* _페이지 발췌_

============================================================

차이점 : pair-plot 은 feature-feature 사이를 살폈다면, Facet Grid는 feature-feature 뿐 아니라, feature의 category - feature의 category 관계도 살펴볼 수 있다.

다음 4가지가 Facet Grid를 기반으로 만들어졌다.

Categorical ⇒ 'catplot'
Distribution ⇒ 'displot'
Relational ⇒ 'relplot'
Regression ⇒ 'lmplot'

Categorical ScatterPlot들

stripplot() → kind = 'strip'
swarmplot() → kind = 'swarm

Categorical DistributionPlot들

boxplot() → kind = 'box'
violinplot() → kind = 'violin'
boxenplot() → kind = 'boxen'

Categorical Estimate Plot들

pointplot() → kind = 'point'
barplot() → kind = 'bar'
countplot() → kind = 'count'

sns.catplot(x = '컬럼1', y = '컬럼2', data = '데이터')

#Row 와 Col의 조정할 수 있다.
#=> 각 Row와 Col을 기반으로 그래프 개수가 조정이 되기 때문이다.
#kind도 추가가능

Displot들 (Distribution)

hisplot() → kind = 'hist'
kdeplot() → kind = 'kde'
ecdfplot() → kind = 'ecdf'

sns.distplot(x = '컬럼1', y = '컬럼2', data = '데이터')

relplot들 (Reloational)

scatterplot → kind = 'scatter'
lineplot → kind = 'line'

sns.relplot(x = '컬럼1', y = '컬럼2', data = '데이터', hue = '구분', col = '행')

Implot들 (Regression)

sns.lmplot(x = '컬럼1', y = '컬럼2', data = '데이터')

============================================================

* _제공 자료_
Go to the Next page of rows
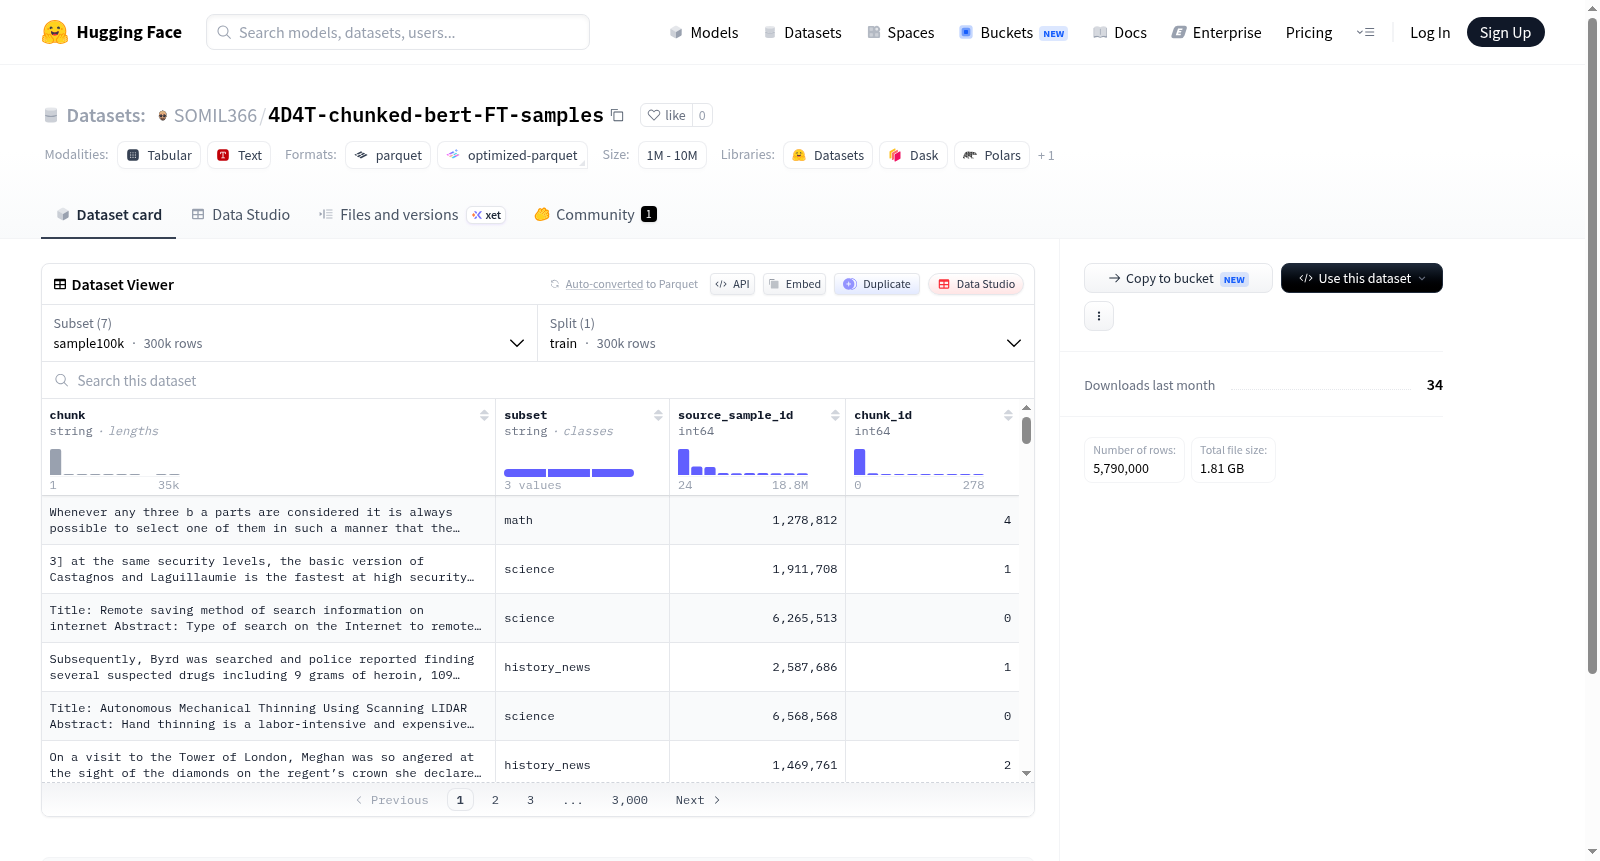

============================================================

* _과제 A_
페이지 발췌를 보고 다음 물음에 답하세요.
(i) Facet Grid를 기반으로 만들어진 것 가운데 Regression에 해당하는 것은 무엇입니까?
(ii) Categorical Estimate Plot들 중 kind = 'count'에 대응하는 함수는 무엇입니까?
(iii) pair-plot은 무엇과 무엇 사이를 살폈다고 되어 있습니까?
* _과제 B_
페이지 발췌에서 "pointplot() → kind"(으)로 시작해 "조정이 되기 때문이다."까지 이어지는 부분을 한 글자도 바꾸지 말고 베껴 쓰세요.

* _작성 답변 A_
(i) 'lmplot'
(ii) countplot()
(iii) feature와 feature 사이

* _작성 답변 B_
pointplot() → kind = 'point'
barplot() → kind = 'bar'
countplot() → kind = 'count'

sns.catplot(x = '컬럼1', y = '컬럼2', data = '데이터')

#Row 와 Col의 조정할 수 있다.
#=> 각 Row와 Col을 기반으로 그래프 개수가 조정이 되기 때문이다.